* **Task inputs**:
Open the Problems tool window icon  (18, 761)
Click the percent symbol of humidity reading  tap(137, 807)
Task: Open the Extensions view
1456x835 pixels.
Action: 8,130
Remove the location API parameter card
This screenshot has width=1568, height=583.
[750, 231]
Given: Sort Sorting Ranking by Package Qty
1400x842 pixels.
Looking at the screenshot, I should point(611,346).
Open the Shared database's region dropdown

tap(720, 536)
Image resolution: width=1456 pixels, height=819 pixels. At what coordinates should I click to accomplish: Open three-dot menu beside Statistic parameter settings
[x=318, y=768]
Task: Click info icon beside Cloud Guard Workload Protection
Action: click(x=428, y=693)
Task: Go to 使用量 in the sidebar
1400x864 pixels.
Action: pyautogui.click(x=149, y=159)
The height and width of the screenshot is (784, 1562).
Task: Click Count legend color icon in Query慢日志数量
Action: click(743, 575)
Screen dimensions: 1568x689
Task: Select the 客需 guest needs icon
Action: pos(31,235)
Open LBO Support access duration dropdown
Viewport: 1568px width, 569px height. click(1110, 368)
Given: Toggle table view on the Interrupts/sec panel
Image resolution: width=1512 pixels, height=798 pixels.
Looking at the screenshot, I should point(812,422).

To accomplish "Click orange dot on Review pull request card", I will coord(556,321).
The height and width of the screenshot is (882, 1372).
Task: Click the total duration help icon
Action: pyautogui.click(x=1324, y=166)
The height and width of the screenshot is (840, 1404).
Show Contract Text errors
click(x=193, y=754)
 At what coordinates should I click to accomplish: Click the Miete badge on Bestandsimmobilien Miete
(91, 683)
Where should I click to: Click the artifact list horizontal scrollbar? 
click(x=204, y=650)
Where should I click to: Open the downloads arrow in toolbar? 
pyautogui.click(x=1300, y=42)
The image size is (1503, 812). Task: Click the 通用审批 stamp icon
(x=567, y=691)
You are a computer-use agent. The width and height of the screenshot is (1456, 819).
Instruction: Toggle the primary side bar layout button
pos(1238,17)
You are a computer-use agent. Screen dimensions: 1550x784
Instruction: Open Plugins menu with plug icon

* **Exercise instructions**:
The records above need to be duplicated. Keep every word unchanged.

* **Problem solution**:
Open the Problems tool window icon  (18, 761)
Click the percent symbol of humidity reading  tap(137, 807)
Task: Open the Extensions view
1456x835 pixels.
Action: 8,130
Remove the location API parameter card
This screenshot has width=1568, height=583.
[750, 231]
Given: Sort Sorting Ranking by Package Qty
1400x842 pixels.
Looking at the screenshot, I should point(611,346).
Open the Shared database's region dropdown

tap(720, 536)
Image resolution: width=1456 pixels, height=819 pixels. At what coordinates should I click to accomplish: Open three-dot menu beside Statistic parameter settings
[x=318, y=768]
Task: Click info icon beside Cloud Guard Workload Protection
Action: click(x=428, y=693)
Task: Go to 使用量 in the sidebar
1400x864 pixels.
Action: pyautogui.click(x=149, y=159)
The height and width of the screenshot is (784, 1562).
Task: Click Count legend color icon in Query慢日志数量
Action: click(743, 575)
Screen dimensions: 1568x689
Task: Select the 客需 guest needs icon
Action: pos(31,235)
Open LBO Support access duration dropdown
Viewport: 1568px width, 569px height. click(1110, 368)
Given: Toggle table view on the Interrupts/sec panel
Image resolution: width=1512 pixels, height=798 pixels.
Looking at the screenshot, I should point(812,422).

To accomplish "Click orange dot on Review pull request card", I will coord(556,321).
The height and width of the screenshot is (882, 1372).
Task: Click the total duration help icon
Action: pyautogui.click(x=1324, y=166)
The height and width of the screenshot is (840, 1404).
Show Contract Text errors
click(x=193, y=754)
 At what coordinates should I click to accomplish: Click the Miete badge on Bestandsimmobilien Miete
(91, 683)
Where should I click to: Click the artifact list horizontal scrollbar? 
click(x=204, y=650)
Where should I click to: Open the downloads arrow in toolbar? 
pyautogui.click(x=1300, y=42)
The image size is (1503, 812). Task: Click the 通用审批 stamp icon
(x=567, y=691)
You are a computer-use agent. The width and height of the screenshot is (1456, 819).
Instruction: Toggle the primary side bar layout button
pos(1238,17)
You are a computer-use agent. Screen dimensions: 1550x784
Instruction: Open Plugins menu with plug icon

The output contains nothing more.